Technically we can, but that would be a departure from what we already do.
bpf_spin_lock, bpf_timer, __kptr are normal part of struct-s with different access
restrictions. 'struct bpf_delayed_work' shouldn't be any different.

Another approach would be to let bpf prog allocate 'struct my_work' without
any special fields. Then use nmi-safe allocator inside bpf_submit_work, hide
it completely from bpf side and auto-free after callback is done.
But extra alloc is a performance hit and overall it will be an unusual hack.
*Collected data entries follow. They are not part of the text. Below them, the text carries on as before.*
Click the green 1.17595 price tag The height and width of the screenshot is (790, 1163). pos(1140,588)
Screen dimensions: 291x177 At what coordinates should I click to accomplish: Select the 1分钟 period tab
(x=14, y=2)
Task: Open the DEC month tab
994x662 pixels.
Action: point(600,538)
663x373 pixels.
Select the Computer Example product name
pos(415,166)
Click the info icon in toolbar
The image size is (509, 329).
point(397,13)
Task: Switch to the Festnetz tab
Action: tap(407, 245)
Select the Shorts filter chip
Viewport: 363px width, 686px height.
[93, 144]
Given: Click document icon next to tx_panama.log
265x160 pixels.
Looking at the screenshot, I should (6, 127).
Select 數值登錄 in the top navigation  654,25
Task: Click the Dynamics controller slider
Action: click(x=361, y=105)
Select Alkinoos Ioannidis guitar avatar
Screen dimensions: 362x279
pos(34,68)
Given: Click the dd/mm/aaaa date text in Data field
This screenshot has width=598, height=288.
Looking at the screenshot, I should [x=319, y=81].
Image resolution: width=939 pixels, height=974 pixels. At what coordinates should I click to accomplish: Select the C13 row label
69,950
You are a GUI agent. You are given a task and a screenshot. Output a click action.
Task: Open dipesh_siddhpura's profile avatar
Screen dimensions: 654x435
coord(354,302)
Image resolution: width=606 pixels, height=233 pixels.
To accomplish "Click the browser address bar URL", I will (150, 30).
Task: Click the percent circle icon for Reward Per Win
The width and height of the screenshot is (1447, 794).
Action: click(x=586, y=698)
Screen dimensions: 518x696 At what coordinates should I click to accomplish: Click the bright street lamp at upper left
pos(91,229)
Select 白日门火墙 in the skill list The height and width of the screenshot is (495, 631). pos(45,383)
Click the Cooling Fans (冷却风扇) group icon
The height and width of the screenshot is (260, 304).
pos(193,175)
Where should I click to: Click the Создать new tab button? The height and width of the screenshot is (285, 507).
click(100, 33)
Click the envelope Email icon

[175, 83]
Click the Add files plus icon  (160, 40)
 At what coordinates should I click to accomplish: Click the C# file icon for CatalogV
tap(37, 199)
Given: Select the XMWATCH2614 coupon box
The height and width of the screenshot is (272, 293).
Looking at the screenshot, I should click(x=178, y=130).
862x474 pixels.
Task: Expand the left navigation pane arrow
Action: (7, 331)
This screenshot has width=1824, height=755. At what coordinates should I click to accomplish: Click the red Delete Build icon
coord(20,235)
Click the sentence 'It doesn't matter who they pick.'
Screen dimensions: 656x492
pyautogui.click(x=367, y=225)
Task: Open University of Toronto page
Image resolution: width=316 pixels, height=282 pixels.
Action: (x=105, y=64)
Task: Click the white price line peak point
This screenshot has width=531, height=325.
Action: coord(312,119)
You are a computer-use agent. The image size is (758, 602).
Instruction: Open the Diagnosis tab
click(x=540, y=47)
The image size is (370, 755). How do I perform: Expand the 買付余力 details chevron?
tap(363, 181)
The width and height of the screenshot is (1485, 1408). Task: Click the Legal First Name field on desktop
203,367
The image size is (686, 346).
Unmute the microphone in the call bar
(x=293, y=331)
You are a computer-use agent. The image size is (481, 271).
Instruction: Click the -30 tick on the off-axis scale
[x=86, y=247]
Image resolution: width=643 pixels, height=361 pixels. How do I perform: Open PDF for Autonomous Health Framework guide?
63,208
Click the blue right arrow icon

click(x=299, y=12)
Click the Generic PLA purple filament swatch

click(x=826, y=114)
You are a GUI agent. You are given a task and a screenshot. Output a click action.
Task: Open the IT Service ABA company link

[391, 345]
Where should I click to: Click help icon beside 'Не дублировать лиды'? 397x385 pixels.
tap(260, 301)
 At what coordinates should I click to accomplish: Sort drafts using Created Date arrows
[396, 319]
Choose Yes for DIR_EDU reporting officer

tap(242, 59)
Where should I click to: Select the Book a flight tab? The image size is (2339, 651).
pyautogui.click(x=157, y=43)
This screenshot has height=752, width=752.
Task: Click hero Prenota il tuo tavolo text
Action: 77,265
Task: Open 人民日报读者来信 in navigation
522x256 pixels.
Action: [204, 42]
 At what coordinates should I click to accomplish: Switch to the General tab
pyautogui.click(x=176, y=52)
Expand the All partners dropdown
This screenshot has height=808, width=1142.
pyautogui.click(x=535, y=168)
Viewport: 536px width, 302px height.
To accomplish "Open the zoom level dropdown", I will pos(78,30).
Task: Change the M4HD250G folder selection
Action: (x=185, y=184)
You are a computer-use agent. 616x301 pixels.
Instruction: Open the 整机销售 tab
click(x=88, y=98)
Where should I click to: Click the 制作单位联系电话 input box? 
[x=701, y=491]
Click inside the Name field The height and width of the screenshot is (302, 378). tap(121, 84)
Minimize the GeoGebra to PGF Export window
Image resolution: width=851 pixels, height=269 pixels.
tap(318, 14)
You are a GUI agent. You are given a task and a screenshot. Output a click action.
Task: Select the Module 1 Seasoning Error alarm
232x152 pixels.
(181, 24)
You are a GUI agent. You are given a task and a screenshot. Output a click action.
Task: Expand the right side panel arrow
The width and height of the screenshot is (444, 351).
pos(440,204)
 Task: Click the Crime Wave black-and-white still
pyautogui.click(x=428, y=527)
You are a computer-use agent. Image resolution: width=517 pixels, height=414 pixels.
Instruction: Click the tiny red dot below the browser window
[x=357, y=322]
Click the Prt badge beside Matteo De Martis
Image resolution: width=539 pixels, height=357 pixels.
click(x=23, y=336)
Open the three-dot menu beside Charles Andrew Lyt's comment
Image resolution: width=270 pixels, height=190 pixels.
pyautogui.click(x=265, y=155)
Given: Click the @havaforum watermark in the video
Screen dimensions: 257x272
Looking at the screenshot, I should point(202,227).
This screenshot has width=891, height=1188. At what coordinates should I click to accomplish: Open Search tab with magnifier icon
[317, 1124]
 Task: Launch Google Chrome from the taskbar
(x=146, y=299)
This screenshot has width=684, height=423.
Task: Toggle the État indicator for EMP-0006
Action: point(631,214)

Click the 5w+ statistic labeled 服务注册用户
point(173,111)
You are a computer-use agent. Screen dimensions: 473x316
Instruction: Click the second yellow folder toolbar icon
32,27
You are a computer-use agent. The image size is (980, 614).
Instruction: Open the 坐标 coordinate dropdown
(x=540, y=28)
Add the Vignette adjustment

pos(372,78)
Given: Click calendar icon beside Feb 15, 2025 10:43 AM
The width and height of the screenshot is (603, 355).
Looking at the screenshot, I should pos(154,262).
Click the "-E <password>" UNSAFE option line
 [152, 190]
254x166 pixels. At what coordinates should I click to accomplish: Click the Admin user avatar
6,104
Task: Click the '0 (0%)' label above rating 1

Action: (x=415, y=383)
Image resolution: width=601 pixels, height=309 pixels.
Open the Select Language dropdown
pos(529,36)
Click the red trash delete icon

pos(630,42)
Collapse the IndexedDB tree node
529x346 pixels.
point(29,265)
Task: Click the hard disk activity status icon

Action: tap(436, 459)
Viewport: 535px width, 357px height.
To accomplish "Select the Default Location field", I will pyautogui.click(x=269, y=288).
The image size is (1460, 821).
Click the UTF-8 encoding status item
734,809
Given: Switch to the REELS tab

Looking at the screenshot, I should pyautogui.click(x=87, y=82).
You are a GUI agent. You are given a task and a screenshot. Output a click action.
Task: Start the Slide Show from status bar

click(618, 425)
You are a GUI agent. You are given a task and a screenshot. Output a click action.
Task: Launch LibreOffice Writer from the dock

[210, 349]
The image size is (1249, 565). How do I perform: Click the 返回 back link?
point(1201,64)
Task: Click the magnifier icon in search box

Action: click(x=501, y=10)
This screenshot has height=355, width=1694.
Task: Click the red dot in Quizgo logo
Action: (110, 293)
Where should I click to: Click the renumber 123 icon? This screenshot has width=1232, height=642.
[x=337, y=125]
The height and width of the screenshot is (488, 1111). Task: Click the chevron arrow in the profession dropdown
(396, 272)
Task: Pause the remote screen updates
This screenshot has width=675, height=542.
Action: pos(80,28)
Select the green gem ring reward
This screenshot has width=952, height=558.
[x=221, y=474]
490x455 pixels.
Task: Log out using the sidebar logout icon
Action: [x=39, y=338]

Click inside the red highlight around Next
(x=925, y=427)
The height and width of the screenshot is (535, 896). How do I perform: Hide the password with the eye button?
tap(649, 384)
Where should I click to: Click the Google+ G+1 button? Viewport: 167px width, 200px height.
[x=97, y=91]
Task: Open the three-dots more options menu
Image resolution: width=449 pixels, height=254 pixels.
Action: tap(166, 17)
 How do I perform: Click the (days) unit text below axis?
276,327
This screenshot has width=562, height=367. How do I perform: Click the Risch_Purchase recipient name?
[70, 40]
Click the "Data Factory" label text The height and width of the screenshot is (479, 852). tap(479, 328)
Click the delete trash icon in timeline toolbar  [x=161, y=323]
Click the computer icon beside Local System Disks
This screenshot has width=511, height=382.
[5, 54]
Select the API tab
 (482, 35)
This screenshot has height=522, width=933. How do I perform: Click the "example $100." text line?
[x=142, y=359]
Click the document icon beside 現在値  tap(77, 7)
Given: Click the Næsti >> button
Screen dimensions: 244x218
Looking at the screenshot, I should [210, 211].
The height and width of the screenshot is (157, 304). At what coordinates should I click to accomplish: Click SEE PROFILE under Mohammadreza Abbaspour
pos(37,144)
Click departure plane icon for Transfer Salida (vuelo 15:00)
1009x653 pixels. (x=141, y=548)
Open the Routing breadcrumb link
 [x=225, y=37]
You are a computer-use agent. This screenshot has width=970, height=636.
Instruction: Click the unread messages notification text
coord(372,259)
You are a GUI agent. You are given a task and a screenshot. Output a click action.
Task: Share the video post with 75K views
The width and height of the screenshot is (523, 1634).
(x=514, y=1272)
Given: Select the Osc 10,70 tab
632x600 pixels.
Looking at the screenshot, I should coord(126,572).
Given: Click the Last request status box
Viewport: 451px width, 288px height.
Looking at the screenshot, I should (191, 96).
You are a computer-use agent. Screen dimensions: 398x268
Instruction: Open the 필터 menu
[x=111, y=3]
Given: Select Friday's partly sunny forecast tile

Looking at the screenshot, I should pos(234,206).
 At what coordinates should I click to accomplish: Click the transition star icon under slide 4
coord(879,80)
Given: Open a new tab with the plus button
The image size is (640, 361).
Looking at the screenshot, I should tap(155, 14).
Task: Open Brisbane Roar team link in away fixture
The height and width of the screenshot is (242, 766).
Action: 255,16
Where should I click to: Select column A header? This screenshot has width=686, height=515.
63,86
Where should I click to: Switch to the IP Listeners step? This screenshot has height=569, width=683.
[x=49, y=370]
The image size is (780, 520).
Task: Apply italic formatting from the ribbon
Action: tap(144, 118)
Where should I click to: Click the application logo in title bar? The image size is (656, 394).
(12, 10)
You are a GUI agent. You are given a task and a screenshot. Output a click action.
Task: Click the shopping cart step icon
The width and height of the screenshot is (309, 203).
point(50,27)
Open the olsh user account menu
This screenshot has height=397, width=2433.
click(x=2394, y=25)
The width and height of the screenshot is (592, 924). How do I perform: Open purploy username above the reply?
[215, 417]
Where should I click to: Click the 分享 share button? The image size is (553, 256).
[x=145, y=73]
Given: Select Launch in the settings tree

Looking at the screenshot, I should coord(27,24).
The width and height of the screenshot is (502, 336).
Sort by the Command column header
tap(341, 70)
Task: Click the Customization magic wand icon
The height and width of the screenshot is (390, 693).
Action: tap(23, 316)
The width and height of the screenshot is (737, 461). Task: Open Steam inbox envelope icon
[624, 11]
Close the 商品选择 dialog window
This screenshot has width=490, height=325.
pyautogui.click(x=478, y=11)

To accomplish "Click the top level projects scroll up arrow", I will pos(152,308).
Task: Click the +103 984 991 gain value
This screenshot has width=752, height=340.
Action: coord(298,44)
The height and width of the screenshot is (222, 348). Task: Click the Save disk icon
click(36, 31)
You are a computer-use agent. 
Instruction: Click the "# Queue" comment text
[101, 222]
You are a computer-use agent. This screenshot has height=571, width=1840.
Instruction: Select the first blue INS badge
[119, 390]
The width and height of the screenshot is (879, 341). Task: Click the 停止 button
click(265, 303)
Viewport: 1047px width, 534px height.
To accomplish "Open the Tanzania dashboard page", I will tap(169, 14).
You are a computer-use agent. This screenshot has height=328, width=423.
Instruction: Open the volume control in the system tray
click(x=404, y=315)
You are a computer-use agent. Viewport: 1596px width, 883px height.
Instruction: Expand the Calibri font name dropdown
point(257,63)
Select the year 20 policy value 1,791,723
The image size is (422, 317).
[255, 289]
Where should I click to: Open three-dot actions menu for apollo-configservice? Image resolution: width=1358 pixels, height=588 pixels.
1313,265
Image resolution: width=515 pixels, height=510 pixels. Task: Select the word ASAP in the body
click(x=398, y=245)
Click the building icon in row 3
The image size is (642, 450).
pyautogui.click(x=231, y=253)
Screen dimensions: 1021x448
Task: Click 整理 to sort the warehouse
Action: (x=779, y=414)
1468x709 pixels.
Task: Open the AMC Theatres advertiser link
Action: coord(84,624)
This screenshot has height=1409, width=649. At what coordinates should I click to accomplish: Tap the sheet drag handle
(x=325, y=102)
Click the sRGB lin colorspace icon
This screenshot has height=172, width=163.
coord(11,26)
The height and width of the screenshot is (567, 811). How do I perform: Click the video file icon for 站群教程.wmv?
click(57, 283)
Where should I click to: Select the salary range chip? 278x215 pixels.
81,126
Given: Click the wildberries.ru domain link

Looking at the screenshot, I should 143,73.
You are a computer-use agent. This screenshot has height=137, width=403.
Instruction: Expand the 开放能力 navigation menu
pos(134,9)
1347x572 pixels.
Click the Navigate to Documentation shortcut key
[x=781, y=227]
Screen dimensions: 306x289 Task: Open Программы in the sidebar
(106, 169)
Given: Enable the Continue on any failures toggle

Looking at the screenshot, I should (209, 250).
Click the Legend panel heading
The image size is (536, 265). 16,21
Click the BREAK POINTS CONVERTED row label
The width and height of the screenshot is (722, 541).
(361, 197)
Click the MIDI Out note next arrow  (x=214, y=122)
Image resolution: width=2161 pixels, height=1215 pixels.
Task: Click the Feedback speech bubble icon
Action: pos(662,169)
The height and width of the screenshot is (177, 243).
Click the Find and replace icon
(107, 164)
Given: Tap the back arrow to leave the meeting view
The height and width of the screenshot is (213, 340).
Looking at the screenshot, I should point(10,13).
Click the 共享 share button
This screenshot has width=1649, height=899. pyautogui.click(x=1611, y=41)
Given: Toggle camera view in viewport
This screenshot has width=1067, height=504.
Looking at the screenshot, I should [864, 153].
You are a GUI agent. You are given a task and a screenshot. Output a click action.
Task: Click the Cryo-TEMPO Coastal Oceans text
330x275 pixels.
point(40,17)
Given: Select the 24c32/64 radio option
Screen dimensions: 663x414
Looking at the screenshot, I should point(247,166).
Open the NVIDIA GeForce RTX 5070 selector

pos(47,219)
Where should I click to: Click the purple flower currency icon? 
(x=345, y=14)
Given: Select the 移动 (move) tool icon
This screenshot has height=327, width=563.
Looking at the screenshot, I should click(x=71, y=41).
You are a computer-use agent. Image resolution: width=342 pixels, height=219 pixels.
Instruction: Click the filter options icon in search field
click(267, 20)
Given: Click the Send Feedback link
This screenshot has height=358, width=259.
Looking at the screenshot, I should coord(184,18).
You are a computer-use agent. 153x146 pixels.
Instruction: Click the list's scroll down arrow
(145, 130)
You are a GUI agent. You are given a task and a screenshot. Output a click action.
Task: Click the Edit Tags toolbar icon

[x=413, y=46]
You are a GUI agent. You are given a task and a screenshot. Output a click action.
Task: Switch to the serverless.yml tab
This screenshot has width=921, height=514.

May be we can allow bpf_submit_work() to work with referenced ptr_to_btf_id
like above and with normal map value similar to what you've implemented?
We would need to somehow make sure that container_of() operation to cast from
&work either to allocated ptr_to_btf_id or to map value works in both cases.
That would be the most flexible solution and will resemble kernel programming
style the best.

> > 
> > > Managing the storage returned from bpf_mem_alloc is of course also a concern. We'd
> > > need to treat bpf_submit_work as "releasing" it (really, taking ownership). This path
> > > means more lifecycle analysis in the verifier and explicit and implicit free()s.
> > 
> > What is the actual concern?
> > bpf_submit_work will have clear "release" semantics. The verifier already supports it.
> > The 'my_cb' callback will receive reference PTR_TO_BTF_ID as well and would
> > have to release it with bpf_mem_free(ma, w).
> > Here is more complete proposal:
> > 
> > struct {
> >         __uint(type, BPF_MEM_ALLOC);
> > } allocator SEC(".maps");
> 
> I like this, so long as we pre-allocate enough to submit more sleepable work
> immediately - the first work item the program submits could then prefill more items.
> 
> For an even better experience, it would be great if we could specify in the map
> definition the number of items of size X we'll need. If we give that lever to the
> developer, they can then use it so they never have to orchestrate sleepable work to
> call bpf_mem_prealloc explicitly.

Agree. That's the idea. Will work on it.

> 
> > 
> > struct my_work {
> >   struct bpf_delayed_work work;
> >   int a;
> >   struct task_struct __kptr_ref *t;
> > };
> > 
> > void my_cb(struct my_work *w)
> > {
> >   // access w
> >   bpf_mem_free(&allocator, w);
> > }
> > 
> > void bpf_prog(...)
> > {
> >   struct my_work *w = bpf_mem_alloc(&allocator, bpf_core_type_id_local(*w));
> >   w->t = ..;
> >   bpf_submit_work(w, my_cb, USE_IRQ_WORK);
> > }
> > 
> > > I'm not opposed to it overall - the developer experience is very familiar - but I am
> > > primarily worried that allocator failures will be in the same category of issues as
> > > the hash map collisions for stacks. If you want reliability, you just don't use that
> > > type of map - what's the alternative in this hypothetical bpf_mem_alloc future?
> > 
> > Reliability of allocation is certianly necessary.
> > bpf_mem_alloc will have an ability to _synchronously_ preallocate into freelist
> > from sleepable context, so bpf prog will have full control of that free list.
> 
> I think having the map initialized and prefilled on load and having sleepable work
> from the first version of this mechanism becomes a requirement of this design. Having
> the prefill requirements (number of items and size) on the map definition removes the
> requirement to have sleepable work from day one.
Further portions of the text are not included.